Question: The ob-gyn performed a bilateral salpingo-oophorectomy (BSO). This began laparoscopically and converted to an open. Patient had extensive filmy and dense adhesions. The ob-gyn wants to bill for both procedures (49320, 58720 and 44005), which I know is not allowed. My understanding is that when the procedure is laparoscopic and converts to an open, I should go with the most extensive procedure. Or should I bill for the 49320-53 with a V64.41? Answer: The answer depends on what he did through the scope, but the modifier would be modifier 52 (Reduced services), not 53 (Discontinued procedure). Using modifier 53 means that the ob-gyn stopped all surgery, and the patient went to recovery.
South Carolina
If the ob-gyn dictated the laparoscopic portion was the -look-see- part of the procedure and then he converted before doing anything else, you should consider that portion as part of the procedure, just as 49000 (Exploratory laparotomy, exploratory celiotomy with or without biopsy[s] [separate procedure]) is included in an open procedure.
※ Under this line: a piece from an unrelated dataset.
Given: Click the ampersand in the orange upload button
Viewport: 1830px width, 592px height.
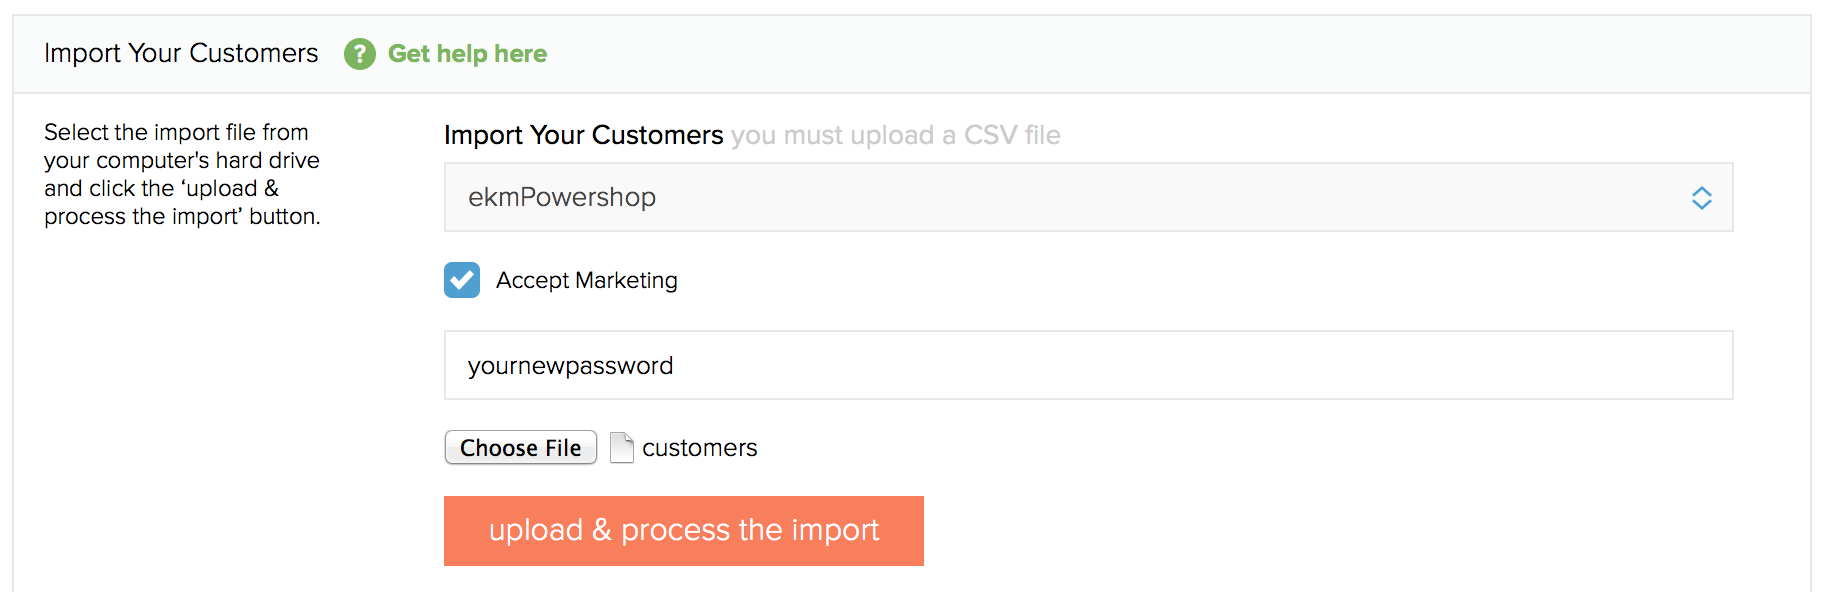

In this case, you-d represent this -look-see- part of the procedure with 49320 (Laparoscopy, abdomen, peritoneum, and omentum, diagnostic, with or without collection of specimen[s] by brushing or washing [separate procedure]), but you should not separately bill 49320.
In other words, you should go with the 58720-22 (Salpingo-oophorectomy, complete or partial, unilateral or bilateral [separate procedure]; unusual procedural services) only and include V64.41 (Laparoscopic surgical procedure converted to open procedure) as one of the diagnoses.
Don't forget: As you pointed out, the Correct Coding Initiative (CCI) permanently bundles 44005 (Enterolysis [freeing of intestinal adhesion] [separate procedure]) into 58720. Modifier 22 is the way to go to account for the extra work associated with the laparoscopic procedure and the adhesiolysis.